Copy these AssetBundles into your mod's C# project, and add a platform suffix. If you want your own platform-implementation, you can stop reading here, but if you wanna yank mine, feel free to. For my implementation, you need to make sure that all the AssetBundles are named the same thing, with a suffix that represents the platform (windows, osx, linux) in lowercase.

Make sure to also include them all as embedded resources in your assembly, if you want a clean single file output.

  <ItemGroup>
    <EmbeddedResource Include="settings-windows" />
    <EmbeddedResource Include="settings-linux" />
    <EmbeddedResource Include="settings-osx" />
  </ItemGroup>

And finally, in your actual C# code, add the following method, which will load the correct platform's bundle. This method is based on... uh, who did i steal the non-crossplatform implementation from again?

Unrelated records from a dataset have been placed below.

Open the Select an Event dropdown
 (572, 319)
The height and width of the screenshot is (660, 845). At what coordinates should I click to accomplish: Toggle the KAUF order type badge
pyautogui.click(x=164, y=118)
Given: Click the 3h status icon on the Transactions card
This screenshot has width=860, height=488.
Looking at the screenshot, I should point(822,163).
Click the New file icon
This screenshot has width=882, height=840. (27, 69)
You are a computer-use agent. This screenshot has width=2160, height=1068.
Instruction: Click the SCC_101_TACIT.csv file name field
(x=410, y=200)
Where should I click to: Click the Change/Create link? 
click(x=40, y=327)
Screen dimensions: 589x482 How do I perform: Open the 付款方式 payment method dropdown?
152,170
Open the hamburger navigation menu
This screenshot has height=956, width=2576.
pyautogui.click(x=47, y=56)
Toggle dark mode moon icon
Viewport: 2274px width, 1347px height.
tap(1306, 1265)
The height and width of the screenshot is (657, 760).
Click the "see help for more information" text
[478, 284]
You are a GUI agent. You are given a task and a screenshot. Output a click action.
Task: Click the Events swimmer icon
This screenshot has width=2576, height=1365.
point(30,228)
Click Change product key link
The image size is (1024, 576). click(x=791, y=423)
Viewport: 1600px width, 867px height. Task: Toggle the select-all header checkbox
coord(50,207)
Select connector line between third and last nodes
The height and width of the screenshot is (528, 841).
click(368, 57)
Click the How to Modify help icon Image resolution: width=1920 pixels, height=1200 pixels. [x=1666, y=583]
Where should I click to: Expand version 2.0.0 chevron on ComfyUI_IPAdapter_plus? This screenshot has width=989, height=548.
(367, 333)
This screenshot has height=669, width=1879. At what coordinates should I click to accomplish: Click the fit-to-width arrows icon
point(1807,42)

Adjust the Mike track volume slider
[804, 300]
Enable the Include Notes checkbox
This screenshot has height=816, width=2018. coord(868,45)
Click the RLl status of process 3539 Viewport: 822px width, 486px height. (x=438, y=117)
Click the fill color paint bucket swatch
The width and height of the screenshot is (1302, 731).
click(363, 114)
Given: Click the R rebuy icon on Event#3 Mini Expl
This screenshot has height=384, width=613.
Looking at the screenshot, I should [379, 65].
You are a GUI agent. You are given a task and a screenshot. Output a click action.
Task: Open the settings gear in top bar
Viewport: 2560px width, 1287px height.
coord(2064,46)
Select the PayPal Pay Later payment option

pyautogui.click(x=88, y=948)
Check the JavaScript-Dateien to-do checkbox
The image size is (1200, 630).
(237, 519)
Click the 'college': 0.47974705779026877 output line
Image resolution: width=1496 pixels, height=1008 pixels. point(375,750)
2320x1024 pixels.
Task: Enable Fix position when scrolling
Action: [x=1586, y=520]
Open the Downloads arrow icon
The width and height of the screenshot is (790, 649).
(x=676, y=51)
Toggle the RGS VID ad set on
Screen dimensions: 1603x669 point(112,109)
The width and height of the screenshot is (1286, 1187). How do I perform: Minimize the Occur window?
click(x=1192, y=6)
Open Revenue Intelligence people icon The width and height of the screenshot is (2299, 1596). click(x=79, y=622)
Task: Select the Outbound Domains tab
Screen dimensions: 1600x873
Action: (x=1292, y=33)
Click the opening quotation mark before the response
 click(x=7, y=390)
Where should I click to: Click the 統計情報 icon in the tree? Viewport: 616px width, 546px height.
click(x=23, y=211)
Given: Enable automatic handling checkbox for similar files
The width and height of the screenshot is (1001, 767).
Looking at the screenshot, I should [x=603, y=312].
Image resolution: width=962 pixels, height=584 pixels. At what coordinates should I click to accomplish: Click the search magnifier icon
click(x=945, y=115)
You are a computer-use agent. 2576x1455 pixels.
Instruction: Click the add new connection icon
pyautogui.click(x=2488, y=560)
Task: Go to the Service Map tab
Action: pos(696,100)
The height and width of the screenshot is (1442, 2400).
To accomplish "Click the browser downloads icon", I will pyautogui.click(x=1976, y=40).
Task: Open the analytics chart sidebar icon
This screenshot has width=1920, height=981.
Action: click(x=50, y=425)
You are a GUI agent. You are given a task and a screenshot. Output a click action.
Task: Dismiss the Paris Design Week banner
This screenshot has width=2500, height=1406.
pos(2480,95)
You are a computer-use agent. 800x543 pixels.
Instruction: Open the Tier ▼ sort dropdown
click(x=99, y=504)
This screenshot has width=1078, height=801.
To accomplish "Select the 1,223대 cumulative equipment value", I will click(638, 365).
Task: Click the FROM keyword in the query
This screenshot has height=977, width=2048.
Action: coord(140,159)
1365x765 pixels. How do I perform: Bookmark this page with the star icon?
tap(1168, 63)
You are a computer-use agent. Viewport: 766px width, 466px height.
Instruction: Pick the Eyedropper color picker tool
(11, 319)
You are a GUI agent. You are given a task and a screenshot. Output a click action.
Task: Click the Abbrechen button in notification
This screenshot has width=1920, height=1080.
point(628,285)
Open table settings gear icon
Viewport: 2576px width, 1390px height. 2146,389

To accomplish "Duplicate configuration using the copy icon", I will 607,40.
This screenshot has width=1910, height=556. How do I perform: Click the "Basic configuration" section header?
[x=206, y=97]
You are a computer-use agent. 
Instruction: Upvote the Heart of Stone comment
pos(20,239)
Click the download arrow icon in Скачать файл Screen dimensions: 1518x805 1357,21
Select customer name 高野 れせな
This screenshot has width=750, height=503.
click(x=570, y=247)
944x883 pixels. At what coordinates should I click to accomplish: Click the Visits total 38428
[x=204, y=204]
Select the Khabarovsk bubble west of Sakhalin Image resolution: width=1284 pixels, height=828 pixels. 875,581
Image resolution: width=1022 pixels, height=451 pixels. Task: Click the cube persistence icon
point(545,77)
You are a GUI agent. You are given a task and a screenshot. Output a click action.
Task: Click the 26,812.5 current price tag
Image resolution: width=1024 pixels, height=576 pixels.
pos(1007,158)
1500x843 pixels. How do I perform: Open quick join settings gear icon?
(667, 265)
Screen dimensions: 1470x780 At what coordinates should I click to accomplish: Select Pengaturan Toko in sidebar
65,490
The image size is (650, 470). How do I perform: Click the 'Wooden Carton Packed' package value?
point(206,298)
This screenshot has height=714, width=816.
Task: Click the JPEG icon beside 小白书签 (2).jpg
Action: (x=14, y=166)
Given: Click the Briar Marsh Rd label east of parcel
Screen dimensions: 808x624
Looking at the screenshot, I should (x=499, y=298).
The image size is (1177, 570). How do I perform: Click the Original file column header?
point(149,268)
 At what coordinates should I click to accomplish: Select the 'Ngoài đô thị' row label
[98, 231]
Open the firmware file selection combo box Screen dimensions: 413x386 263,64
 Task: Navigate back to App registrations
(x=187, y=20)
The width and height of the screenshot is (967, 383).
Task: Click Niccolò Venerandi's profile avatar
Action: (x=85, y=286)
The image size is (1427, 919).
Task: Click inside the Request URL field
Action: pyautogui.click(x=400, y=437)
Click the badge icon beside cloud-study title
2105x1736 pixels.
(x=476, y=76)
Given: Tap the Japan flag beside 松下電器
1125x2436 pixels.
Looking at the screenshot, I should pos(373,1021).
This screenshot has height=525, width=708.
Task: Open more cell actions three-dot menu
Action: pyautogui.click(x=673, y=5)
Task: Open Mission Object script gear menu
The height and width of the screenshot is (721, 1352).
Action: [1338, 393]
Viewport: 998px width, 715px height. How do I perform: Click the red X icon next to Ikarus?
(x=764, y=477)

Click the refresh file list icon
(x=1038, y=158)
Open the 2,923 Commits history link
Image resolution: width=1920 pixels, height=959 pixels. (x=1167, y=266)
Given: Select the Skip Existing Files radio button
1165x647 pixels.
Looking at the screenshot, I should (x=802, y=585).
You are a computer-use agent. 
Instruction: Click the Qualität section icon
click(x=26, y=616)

        static readonly OSPlatform[] supportedPlatforms = new[] { OSPlatform.Windows, OSPlatform.Linux, OSPlatform.OSX };

        static AssetBundle GetAssetBundle(string name)
        {
            foreach (var platform in supportedPlatforms) {
                if (RuntimeInformation.IsOSPlatform(platform)) {
                    name = $"{name}-{platform.ToString().ToLower()}";
                    goto load;
                }
            }

            throw new PlatformNotSupportedException("Unsupported platform, cannot load AssetBundles");

            load:
            var execAssembly = Assembly.GetExecutingAssembly();

            var resourceName = execAssembly.GetManifestResourceNames().Single(str => str.EndsWith(name));

            using (var stream = execAssembly.GetManifestResourceStream(resourceName))
            {
                return AssetBundle.LoadFromStream(stream);
            }
        }

You can then retreive the bundle by calling this method with the actual AssetBundle's name, such as in my settings mod GetAssetBundle("settings") will pick the correct AssetBundle from settings-windows, settings-linux and settings-osx. You should load the AssetBundle before you patch the game with Harmony, because if for some reason the AssetBundle is unavailable, it's preferable for one exception to stop your mod before it starts, instead of causing many exceptions in the methods you patch.

That's it, provided you didn't fuck up any steps, your mod should now work for all platforms! Yay!